I commenced to giggle and flutter and he took my hand.

“Come on. Let's dance.”

I agreed and caught the edge of the table to stand. Half erect, I noticed that the building moved. It rippled and buckled as if a nest of snakes were mating beneath the floors. I was concerned, but the sloe gin had numbed my brain and I couldn't panic. I held on to the table and L.C.'s hand, and tried to straighten myself up.

“Sit down. I'll be right back.” He took his hand away and I plopped back into the chair. Sometime later he was back with a glass of water.

“Come on. Get up.” His voice was raspy like old corn shucks. I set my intention on getting up and pressed against the iron which had settled in my thighs.

“We're going to dance?” My words were thick and cumbersome and didn't want to leave my mouth.

“Come on.” He gave me his hand and I stumbled up and against him and he guided me to the door.

Outside, the air was only a little darker and a little cooler, but it cleared one corner of my brain. We were walking in the moist dirt along the pond, and the café was again a distant outline. With soberness came a concern for my virtue. Maybe he wasn't what they said.

“What are you going to do?” I stopped and faced him, readying myself for his appeal.

“It's not me. It's you. You're going to throw up.” He spoke slowly. “You're going to put your finger down your throat and tickle, then you can puke.”

With his intentions clear, I regained my pose.

“But I don't want to throw up. I'm not in the least—”

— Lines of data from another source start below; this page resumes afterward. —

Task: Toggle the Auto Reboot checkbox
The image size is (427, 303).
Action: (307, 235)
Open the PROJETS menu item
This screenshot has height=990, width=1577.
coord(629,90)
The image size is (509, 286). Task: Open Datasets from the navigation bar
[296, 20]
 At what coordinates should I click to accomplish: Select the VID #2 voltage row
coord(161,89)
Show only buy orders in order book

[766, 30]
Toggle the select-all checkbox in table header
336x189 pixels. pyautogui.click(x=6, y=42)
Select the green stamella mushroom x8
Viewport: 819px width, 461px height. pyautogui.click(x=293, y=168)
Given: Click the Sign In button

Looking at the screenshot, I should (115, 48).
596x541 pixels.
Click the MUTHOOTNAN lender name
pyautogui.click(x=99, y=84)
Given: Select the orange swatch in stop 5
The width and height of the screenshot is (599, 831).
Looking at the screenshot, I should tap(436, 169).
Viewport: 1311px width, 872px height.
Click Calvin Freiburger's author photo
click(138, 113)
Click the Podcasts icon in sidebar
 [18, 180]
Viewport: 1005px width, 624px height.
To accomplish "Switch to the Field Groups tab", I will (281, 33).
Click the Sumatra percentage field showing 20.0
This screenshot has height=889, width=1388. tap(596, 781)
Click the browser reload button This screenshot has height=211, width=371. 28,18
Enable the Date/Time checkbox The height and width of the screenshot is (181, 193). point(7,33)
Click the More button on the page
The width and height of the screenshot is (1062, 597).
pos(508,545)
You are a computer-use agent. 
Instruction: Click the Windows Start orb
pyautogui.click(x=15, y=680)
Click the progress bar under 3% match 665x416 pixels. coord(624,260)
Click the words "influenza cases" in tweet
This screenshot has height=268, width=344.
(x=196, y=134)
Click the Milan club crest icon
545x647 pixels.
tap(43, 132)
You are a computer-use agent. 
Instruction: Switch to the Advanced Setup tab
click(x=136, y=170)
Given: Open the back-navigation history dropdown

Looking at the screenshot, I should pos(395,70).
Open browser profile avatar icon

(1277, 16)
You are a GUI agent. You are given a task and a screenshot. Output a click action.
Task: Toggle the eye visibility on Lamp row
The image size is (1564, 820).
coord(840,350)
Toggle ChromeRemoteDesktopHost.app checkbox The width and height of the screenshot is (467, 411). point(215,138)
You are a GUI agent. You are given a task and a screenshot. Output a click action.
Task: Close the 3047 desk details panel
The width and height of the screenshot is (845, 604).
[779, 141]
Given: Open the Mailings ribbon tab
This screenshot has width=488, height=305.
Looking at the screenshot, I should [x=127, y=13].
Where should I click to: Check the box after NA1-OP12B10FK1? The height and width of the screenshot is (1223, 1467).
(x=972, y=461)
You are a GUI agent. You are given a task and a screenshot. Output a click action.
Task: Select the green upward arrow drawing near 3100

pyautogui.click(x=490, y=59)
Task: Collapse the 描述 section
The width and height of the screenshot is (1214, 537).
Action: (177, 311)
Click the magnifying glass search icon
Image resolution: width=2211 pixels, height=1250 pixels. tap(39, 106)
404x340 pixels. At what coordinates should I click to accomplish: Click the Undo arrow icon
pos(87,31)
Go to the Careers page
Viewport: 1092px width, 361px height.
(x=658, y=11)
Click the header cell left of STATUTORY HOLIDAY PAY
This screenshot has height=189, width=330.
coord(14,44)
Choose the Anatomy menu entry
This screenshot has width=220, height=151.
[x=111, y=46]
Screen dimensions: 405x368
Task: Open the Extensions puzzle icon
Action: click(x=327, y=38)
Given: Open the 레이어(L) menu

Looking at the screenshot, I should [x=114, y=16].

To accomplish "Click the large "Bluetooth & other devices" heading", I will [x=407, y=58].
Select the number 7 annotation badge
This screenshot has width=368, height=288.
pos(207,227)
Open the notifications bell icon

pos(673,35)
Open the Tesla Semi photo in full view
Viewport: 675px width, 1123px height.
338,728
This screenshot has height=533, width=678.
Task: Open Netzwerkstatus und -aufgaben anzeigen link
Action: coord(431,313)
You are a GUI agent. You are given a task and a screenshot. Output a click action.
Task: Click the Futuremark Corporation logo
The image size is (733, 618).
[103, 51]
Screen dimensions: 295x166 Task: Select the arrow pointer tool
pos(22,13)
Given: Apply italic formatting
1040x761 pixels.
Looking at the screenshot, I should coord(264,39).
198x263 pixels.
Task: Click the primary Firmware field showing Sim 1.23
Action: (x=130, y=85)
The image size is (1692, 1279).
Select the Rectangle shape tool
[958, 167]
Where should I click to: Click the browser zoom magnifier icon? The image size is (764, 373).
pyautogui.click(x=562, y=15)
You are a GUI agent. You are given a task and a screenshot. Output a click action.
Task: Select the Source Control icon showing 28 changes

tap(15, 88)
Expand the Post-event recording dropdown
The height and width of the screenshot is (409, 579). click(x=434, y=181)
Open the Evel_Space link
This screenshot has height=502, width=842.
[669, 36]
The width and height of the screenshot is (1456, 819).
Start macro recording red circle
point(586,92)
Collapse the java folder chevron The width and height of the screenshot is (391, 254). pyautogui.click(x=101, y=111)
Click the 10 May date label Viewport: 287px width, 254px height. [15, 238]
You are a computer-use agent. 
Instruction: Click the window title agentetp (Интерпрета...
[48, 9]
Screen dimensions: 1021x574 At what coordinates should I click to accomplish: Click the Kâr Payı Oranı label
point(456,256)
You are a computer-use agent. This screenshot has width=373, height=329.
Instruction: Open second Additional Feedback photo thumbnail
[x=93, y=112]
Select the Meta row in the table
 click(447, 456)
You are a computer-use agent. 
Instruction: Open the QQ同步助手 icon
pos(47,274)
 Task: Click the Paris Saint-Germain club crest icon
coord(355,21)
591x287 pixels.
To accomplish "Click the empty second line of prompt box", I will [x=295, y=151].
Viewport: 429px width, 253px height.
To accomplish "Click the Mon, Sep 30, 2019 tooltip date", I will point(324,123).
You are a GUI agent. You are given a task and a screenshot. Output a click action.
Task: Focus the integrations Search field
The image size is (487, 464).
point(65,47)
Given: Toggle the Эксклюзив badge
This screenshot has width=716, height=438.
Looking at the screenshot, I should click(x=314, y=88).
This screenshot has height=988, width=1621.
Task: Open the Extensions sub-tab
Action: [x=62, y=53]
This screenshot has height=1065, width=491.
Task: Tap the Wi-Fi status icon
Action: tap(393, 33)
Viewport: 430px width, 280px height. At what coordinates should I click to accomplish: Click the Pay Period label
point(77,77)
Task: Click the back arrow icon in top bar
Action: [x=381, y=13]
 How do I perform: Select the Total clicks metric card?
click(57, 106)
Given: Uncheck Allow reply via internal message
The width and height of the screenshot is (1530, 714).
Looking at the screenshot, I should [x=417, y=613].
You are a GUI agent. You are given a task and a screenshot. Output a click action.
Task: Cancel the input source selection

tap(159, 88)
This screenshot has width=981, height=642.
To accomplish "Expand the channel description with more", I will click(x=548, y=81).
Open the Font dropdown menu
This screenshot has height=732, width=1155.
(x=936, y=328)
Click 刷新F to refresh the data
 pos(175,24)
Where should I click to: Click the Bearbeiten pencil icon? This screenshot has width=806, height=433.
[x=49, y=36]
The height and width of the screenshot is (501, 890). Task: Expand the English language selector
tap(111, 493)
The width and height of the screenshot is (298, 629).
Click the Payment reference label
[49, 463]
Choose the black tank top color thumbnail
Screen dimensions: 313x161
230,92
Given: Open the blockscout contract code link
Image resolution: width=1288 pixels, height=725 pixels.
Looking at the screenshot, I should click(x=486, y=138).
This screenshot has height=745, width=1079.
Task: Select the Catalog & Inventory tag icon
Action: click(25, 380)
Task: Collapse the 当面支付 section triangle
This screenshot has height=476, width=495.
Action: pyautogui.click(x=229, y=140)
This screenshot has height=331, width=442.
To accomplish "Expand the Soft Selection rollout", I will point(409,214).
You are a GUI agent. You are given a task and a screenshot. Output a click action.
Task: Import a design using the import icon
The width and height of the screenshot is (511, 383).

He closed a hand on my shoulder and shook me a little. “I say, put your finger in your throat and get that mess out of your stomach.”

I became indignant. How could he, a peasant, a nobody, presume to lecture me? I snatched my shoulder away.

“Really, I'm fine. I think I'll join my friends,” I said and turned toward the café.

“Marguerite.” It was no louder than his earlier tone but had more force than his hand.

“Yes?” I had been stopped.

“They're not your friends. They're laughing at you.” He had misjudged. They couldn't be laughing at me. Not with my sophistication and city ways.

“Are you crazy?” I sounded like a San Francisco-born debutante.

“No. You're funny to them. You got away. And then you came back. What for? And with what to show for your travels?” His tone was as soft as the Southern night and the pond lapping. “You come back swaggering and bragging that you've just been to paradise and you're wearing the very clothes everybody here wants to get rid of.”

I hadn't stopped to think that while loud-flowered skirts and embroidered white blouses caused a few eyebrows to be raised in San Diego, in Stamps they formed the bulk of most girl's wardrobes.

L.C. went on, “They're saying you must be crazy. Even people in Texarkana dress better than you do. And you've been all the way to California. They want to see you show your butt outright. So they gave you extra drinks of sloe gin.”

He stopped for a second, then asked, “You don't drink, do you?”

“No.” He had sobered me.

“Go on, throw up. I brought some water so you can rinse your mouth after.”

He stepped away as I began to gag. The bitter strong fluid gurgled out of my throat, burning my tongue. And the thought of nausea brought on new and stronger contractions.